I'm not sure what parts of the implementation of the policy make it so that it isn't supported by the opset (I think you're right about torch.distributions) but the mlp_extractor, action_net, and the value_net modules of the ActorCriticPolicy are all "onnxable" as they don't include the broadcast_tensors operator. So one can do the following:

class OnnxablePolicy(torch.nn.Module):
    def __init__(self, extractor, action_net, value_net):
        super(OnnxablePolicy, self).__init__()
        self.extractor = extractor
        self.action_net = action_net
        self.value_net = value_net

    def forward(self, input):
        action_hidden, value_hidden = self.extractor(input)
        return (self.action_net(action_hidden), self.value_net(value_hidden))

Then one can use the OnnxablePolicy to do the actual onnx export. A similar thing can be done for the ActorCriticCnnPolicy but minding that the features_extractor only outputs a single hidden value tensor which is consumed by both the value and action net.

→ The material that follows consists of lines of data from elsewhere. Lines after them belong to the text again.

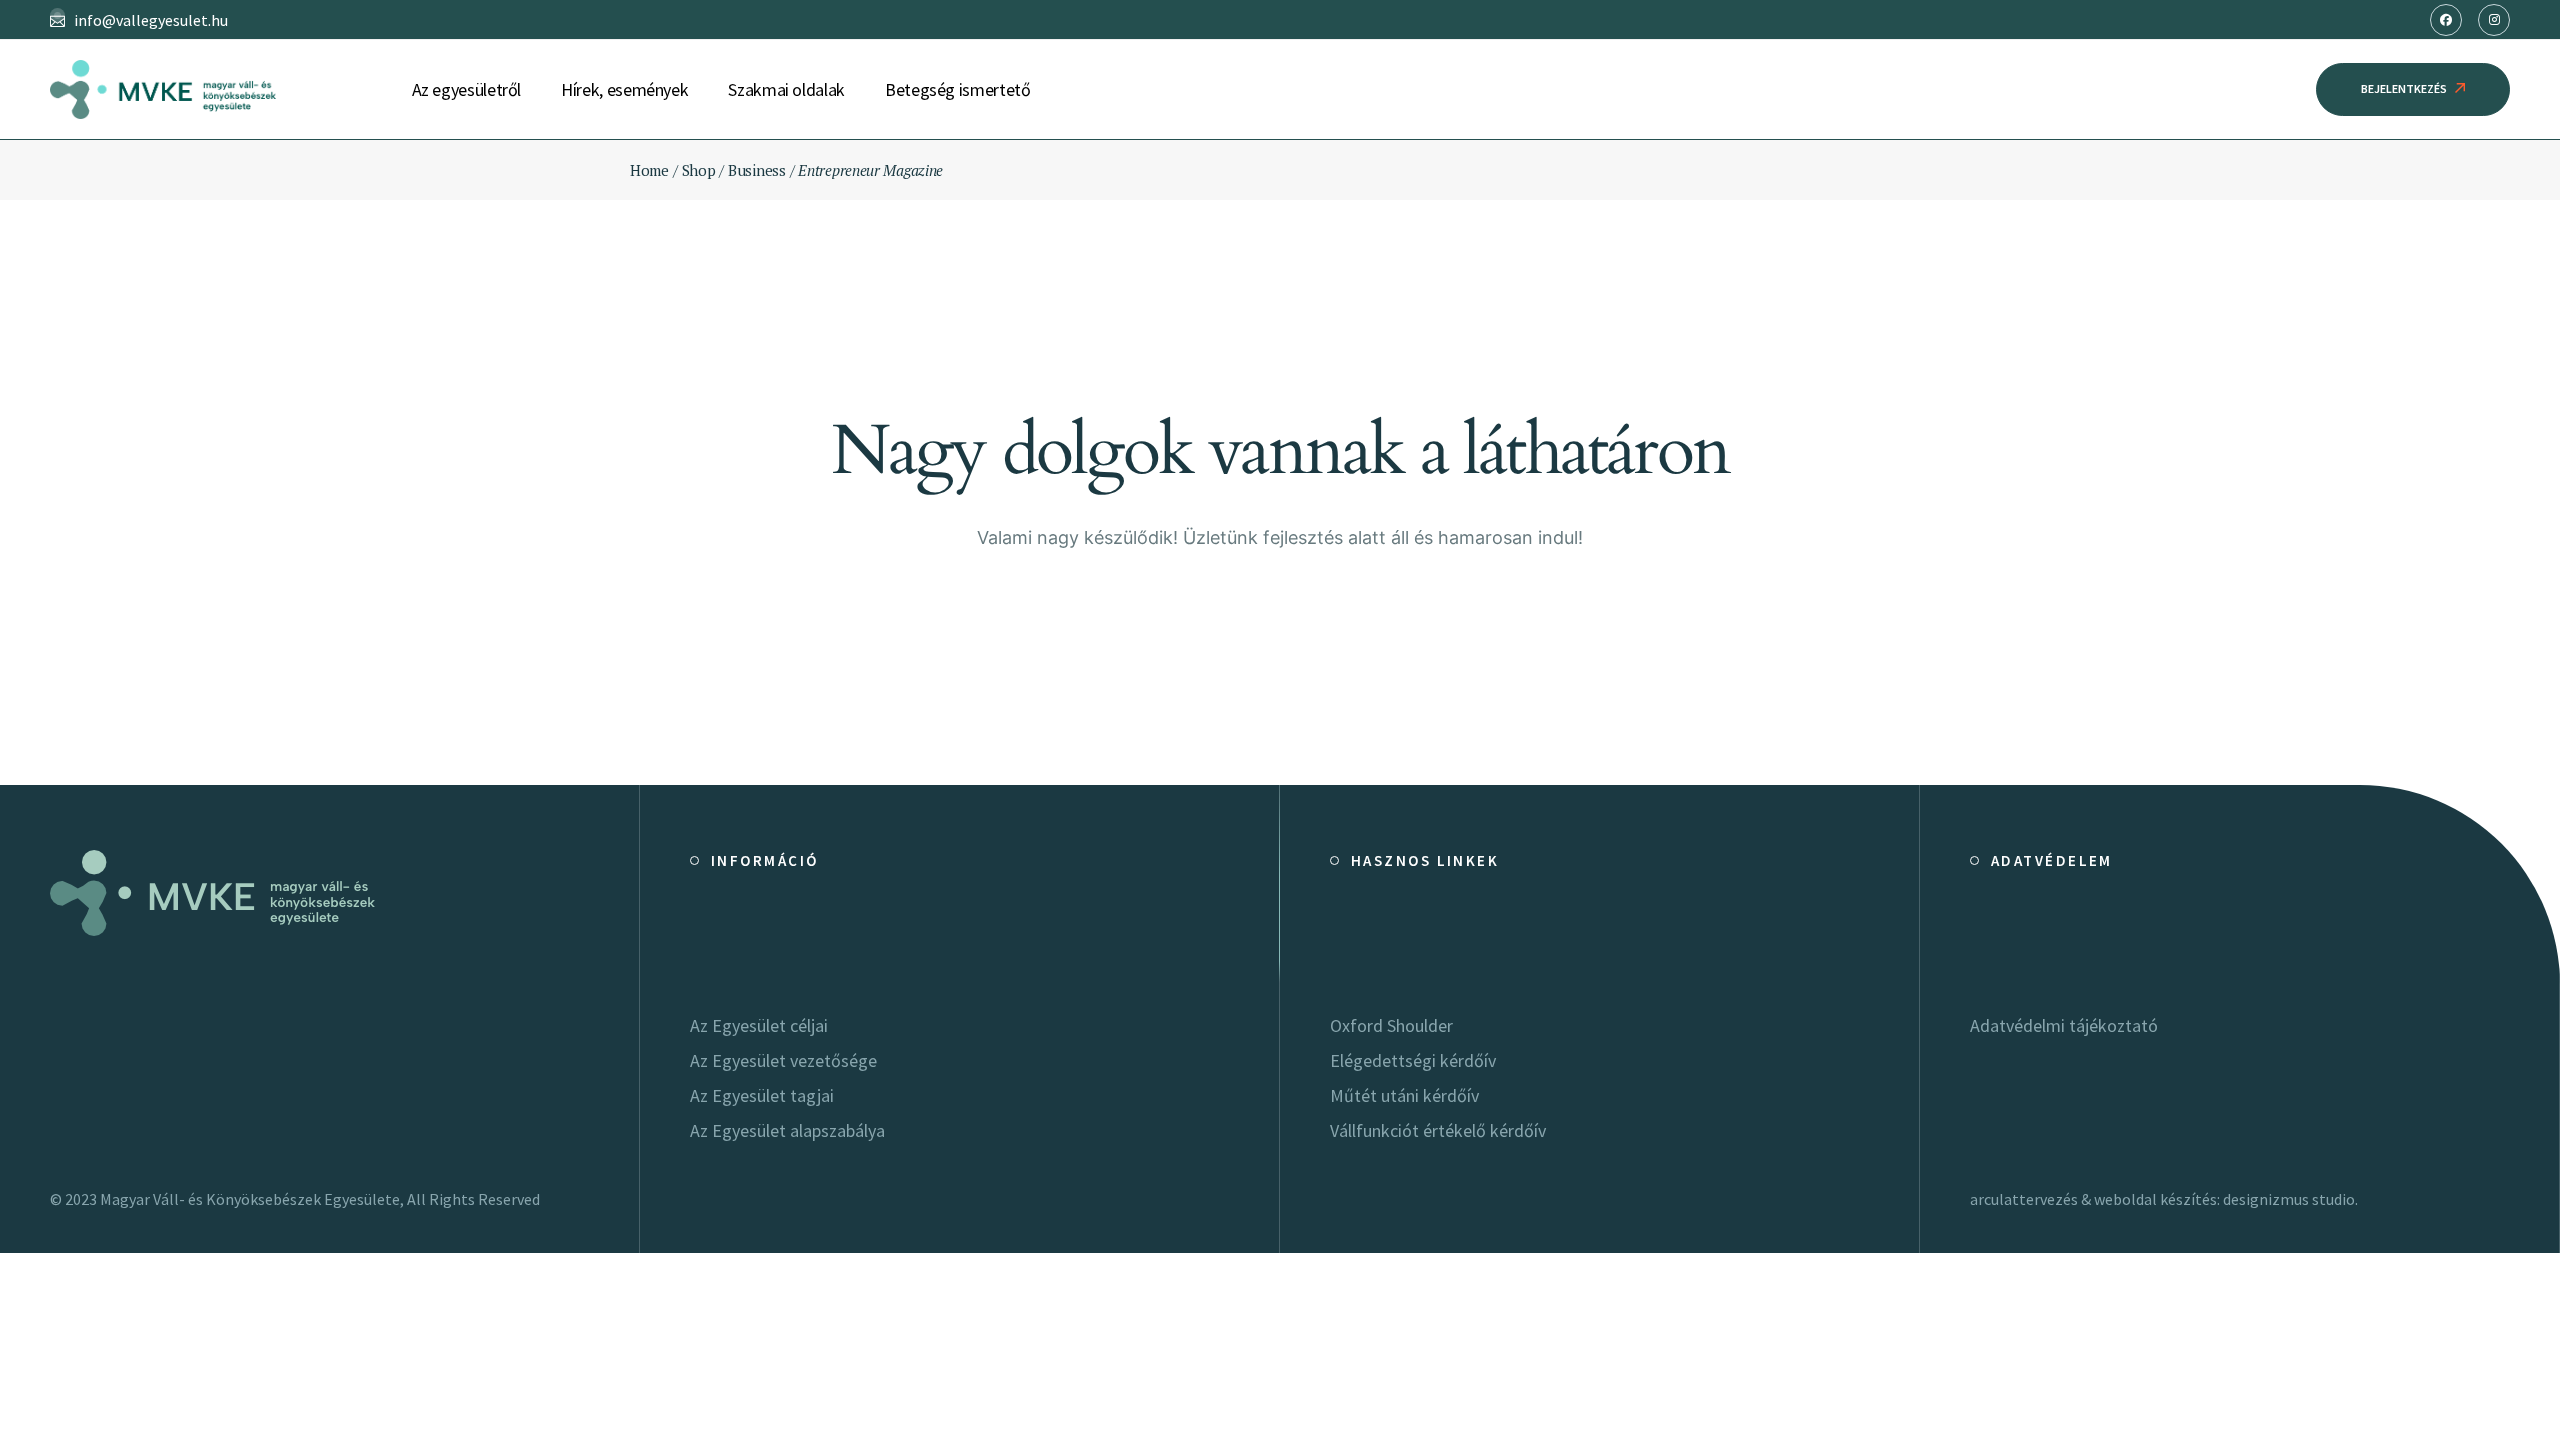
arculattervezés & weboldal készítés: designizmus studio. (2164, 1199)
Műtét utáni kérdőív (1404, 1095)
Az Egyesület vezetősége (783, 1060)
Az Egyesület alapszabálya (787, 1130)
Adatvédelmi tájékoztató (2064, 1025)
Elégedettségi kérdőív (1413, 1060)
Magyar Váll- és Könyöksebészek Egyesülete (250, 1199)
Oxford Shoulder (1391, 1025)
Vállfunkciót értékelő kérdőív (1438, 1130)
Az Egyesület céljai (759, 1025)
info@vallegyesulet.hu (151, 20)
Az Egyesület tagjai (762, 1095)
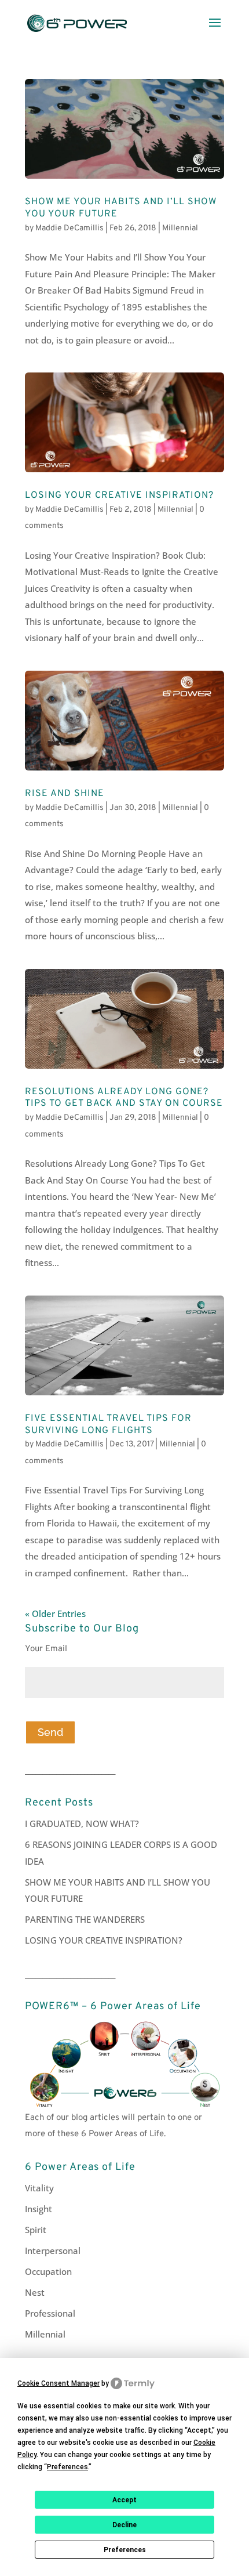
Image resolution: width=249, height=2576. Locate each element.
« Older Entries (55, 1613)
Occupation (48, 2271)
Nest (35, 2292)
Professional (50, 2313)
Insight (38, 2209)
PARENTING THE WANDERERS (85, 1919)
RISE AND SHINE (64, 793)
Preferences (125, 2550)
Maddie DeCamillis (69, 228)
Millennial (180, 228)
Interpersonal (52, 2250)
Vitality (39, 2188)
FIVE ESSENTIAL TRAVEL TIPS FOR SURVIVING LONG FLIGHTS (108, 1425)
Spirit (35, 2229)
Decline (124, 2525)
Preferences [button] (67, 2467)
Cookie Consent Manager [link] (58, 2383)
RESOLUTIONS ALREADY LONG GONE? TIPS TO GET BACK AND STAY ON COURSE (124, 1098)
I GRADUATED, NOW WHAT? (82, 1823)
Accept (124, 2500)
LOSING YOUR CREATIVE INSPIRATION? (119, 495)
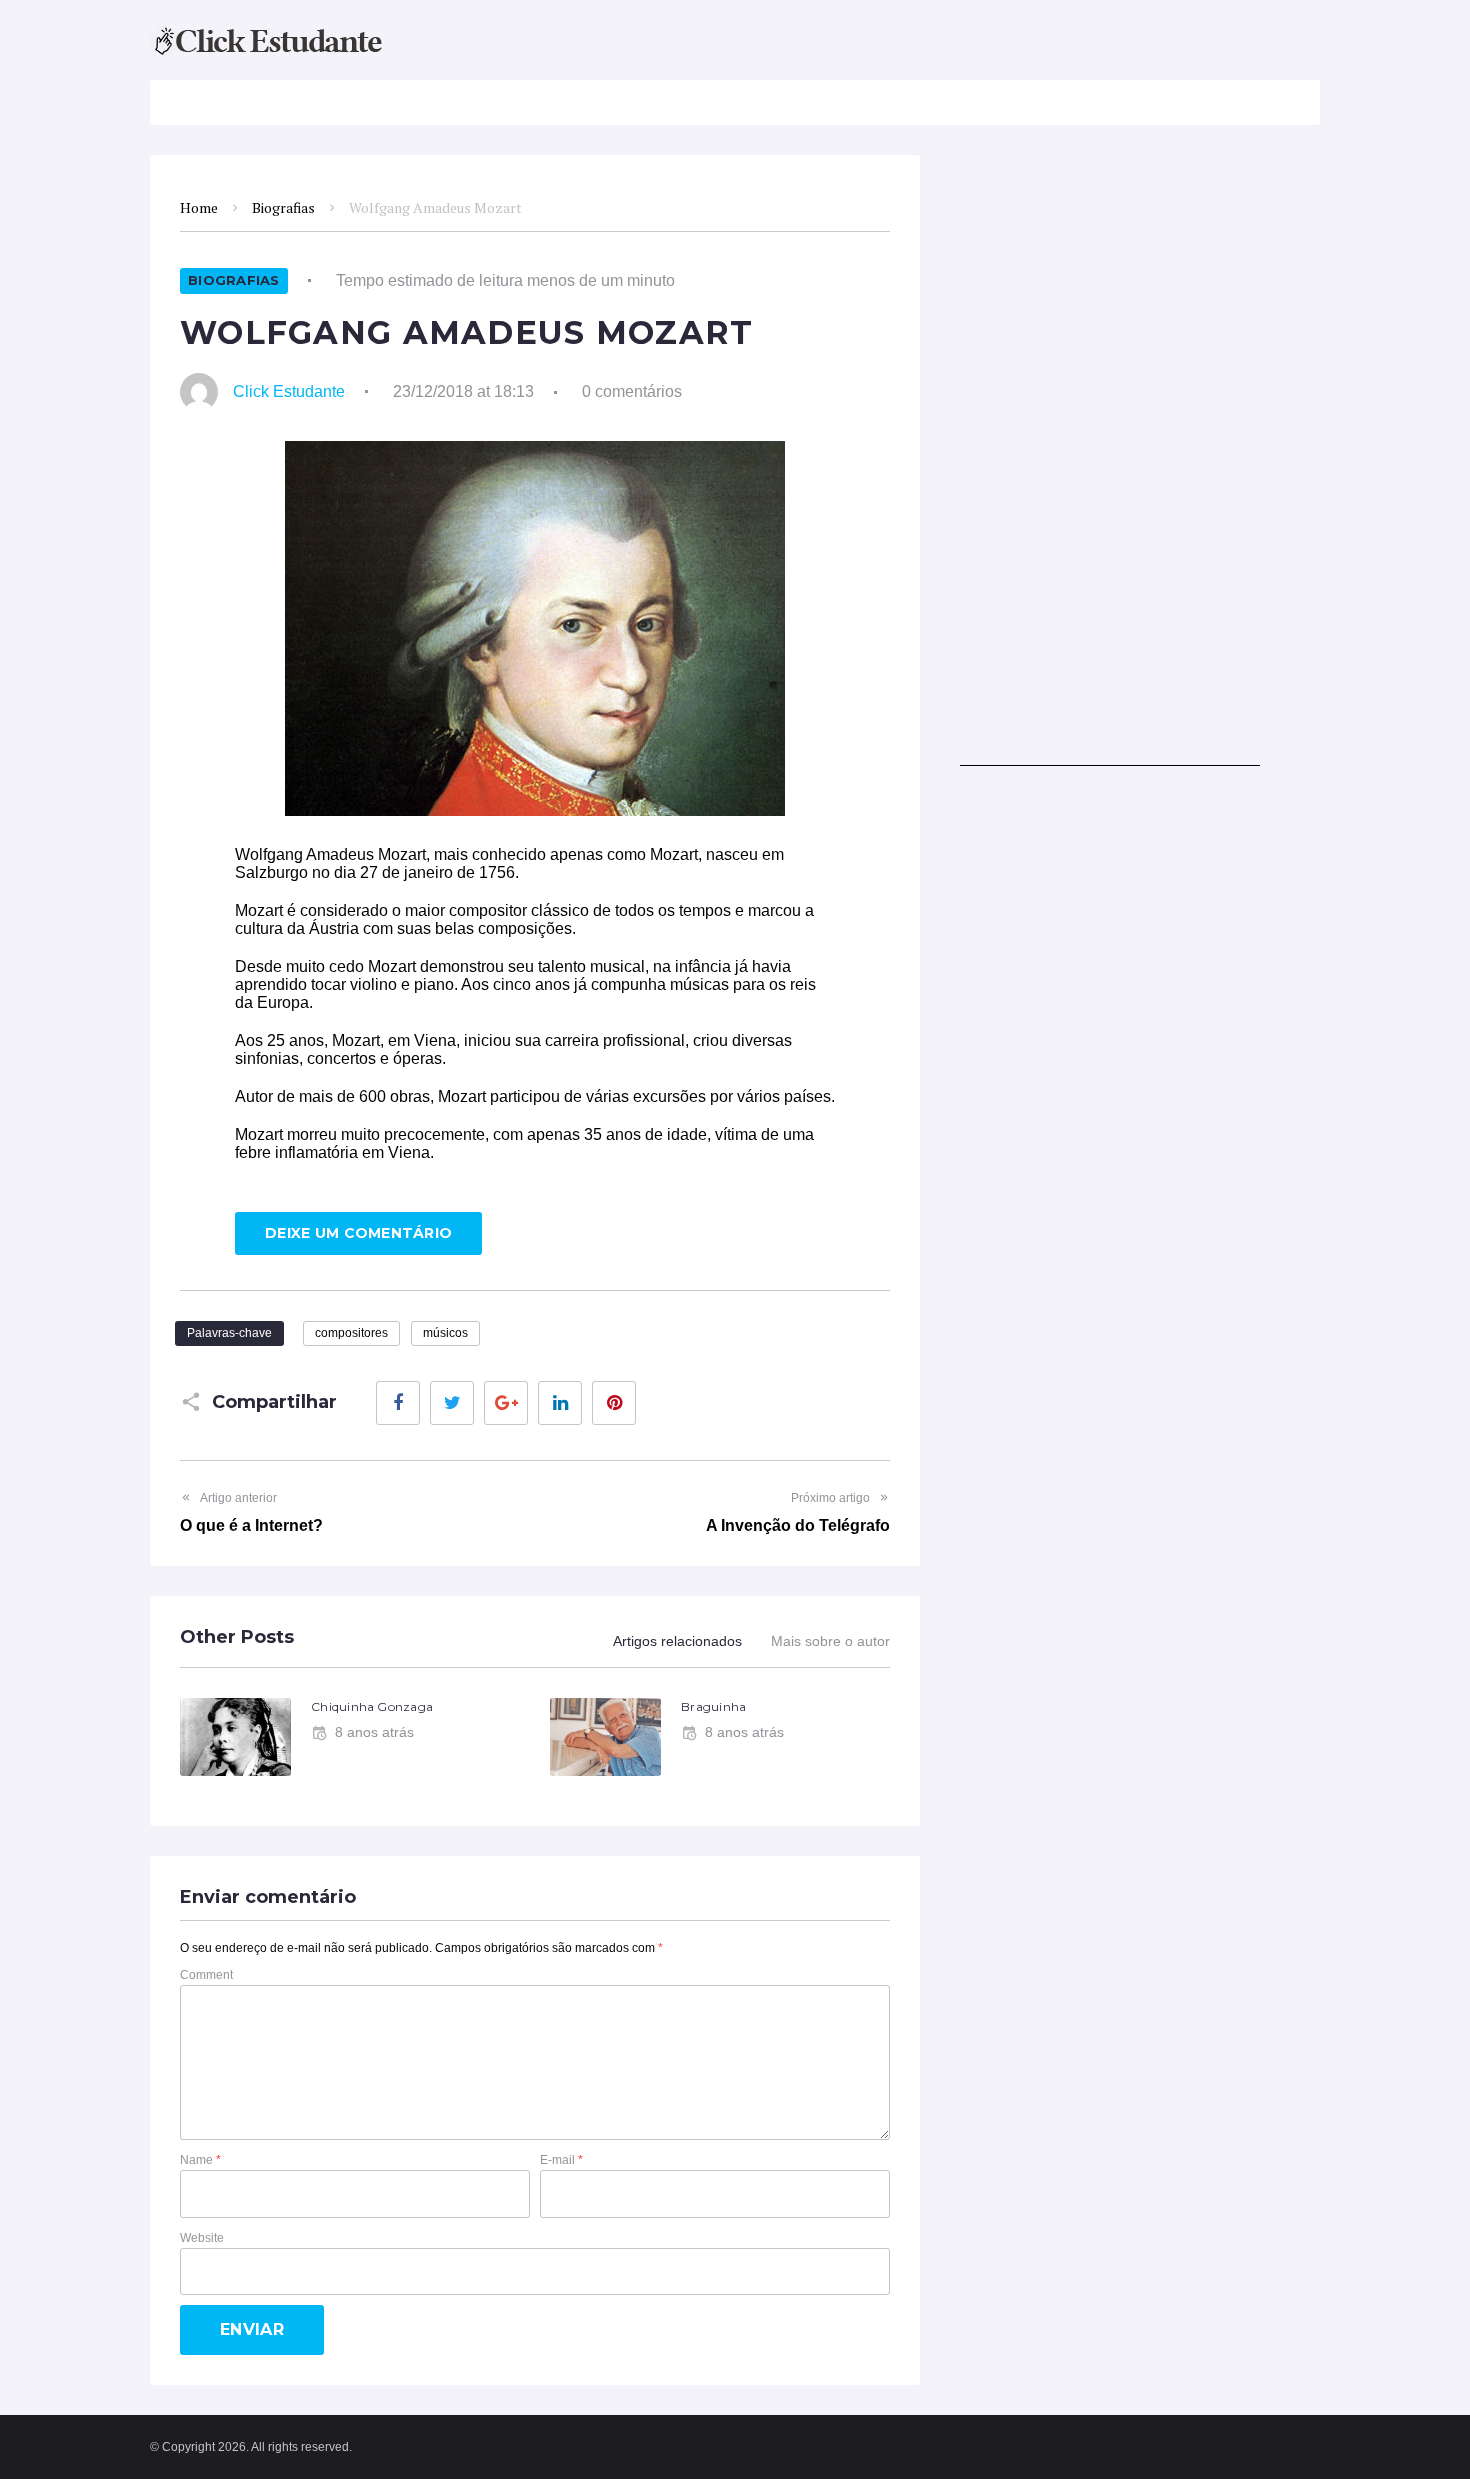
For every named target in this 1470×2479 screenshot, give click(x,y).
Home (199, 207)
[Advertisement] (1110, 466)
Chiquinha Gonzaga (372, 1706)
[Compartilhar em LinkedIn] (560, 1403)
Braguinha (713, 1706)
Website (202, 2238)
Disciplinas (369, 102)
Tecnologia (946, 102)
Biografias (670, 102)
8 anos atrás (374, 1732)
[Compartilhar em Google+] (506, 1403)
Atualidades (225, 102)
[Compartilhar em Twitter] (452, 1403)
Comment (206, 1975)
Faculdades (530, 102)
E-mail (561, 2160)
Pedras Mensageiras (1125, 102)
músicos (445, 1333)
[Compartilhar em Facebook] (398, 1403)
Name (200, 2160)
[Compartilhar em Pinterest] (614, 1403)
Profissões (806, 102)
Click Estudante (289, 391)
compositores (351, 1333)
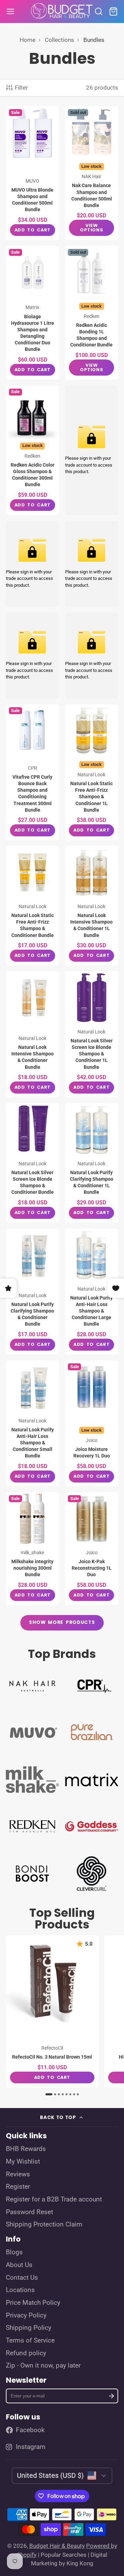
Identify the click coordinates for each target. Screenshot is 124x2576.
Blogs (14, 2252)
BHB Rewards (26, 2149)
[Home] (62, 11)
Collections (59, 39)
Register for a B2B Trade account (54, 2199)
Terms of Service (30, 2340)
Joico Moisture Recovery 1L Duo (91, 1423)
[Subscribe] (111, 2396)
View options (91, 227)
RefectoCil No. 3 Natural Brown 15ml (52, 2011)
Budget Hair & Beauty (57, 2545)
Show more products (62, 1622)
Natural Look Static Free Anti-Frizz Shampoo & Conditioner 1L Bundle (91, 772)
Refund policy (26, 2353)
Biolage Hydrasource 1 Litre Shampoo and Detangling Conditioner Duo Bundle (32, 312)
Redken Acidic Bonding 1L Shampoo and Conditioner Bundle (91, 312)
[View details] (32, 1685)
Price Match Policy (33, 2302)
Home (27, 39)
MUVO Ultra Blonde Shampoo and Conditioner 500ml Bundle (32, 173)
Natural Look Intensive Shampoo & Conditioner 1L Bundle (91, 905)
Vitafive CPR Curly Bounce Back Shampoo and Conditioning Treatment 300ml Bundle (32, 772)
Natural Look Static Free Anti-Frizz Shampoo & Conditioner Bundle (32, 905)
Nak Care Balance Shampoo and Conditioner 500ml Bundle (91, 173)
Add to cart (32, 230)
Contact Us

Its a little bit of surgery but given this workaround perhaps one of the maintainers has a better approach.

I made a example using a MultiInputPolicy with SAC:

import torch as th
from torch import nn
from stable_baselines3 import SAC
import gym

class OnnxablePolicy(th.nn.Module):
    def __init__(self, actor: th.nn.Module, extractors: nn.ModuleDict):
        super().__init__()
        # Removing the flatten layer because it can't be onnxed

        self.extractors = extractors

        self.actor = th.nn.Sequential(
            actor.latent_pi,
            actor.mu,
            # For gSDE
            # th.nn.Hardtanh(min_val=-actor.clip_mean, max_val=actor.clip_mean),
            # Squash the output
            th.nn.Tanh(),
        )

    def forward(self, observations):
        input_tensor = self.extractors(observations)
        # NOTE: You may have to process (normalize) observation in the correct
        #       way before using this. See `common.preprocessing.preprocess_obs`
        return self.actor(input_tensor)

# Example: model = SAC("MlpPolicy", "Pendulum-v1")
model = SAC.load("sac_ai4u.zip", device="cpu")

onnxable_model = OnnxablePolicy(model.policy.actor, model.policy.actor.features_extractor)

dummy_inputs = {k: th.randn(1, *obs.shape) for k, obs in model.observation_space.items()}

th.onnx.export(
    onnxable_model,
    (dummy_inputs, {}),
    "my_sac_actor.onnx",
    opset_version=9,
    input_names=["input"],
)
araffin commented 1 year ago

I made a example using a MultiInputPolicy with SAC:

thanks =), but it seems that you are passing randomly initialized features extractor instead of the trained ones: model.policy.make_features_extractor() instead of model.policy.actor.features_extractor

gilzamir18 commented 1 year ago

I made a example using a MultiInputPolicy with SAC:

thanks =), but it seems that you are passing randomly initialized features extractor instead of the trained ones: model.policy.make_features_extractor() instead of model.policy.actor.features_extractor

True, I edited my comment to fix that.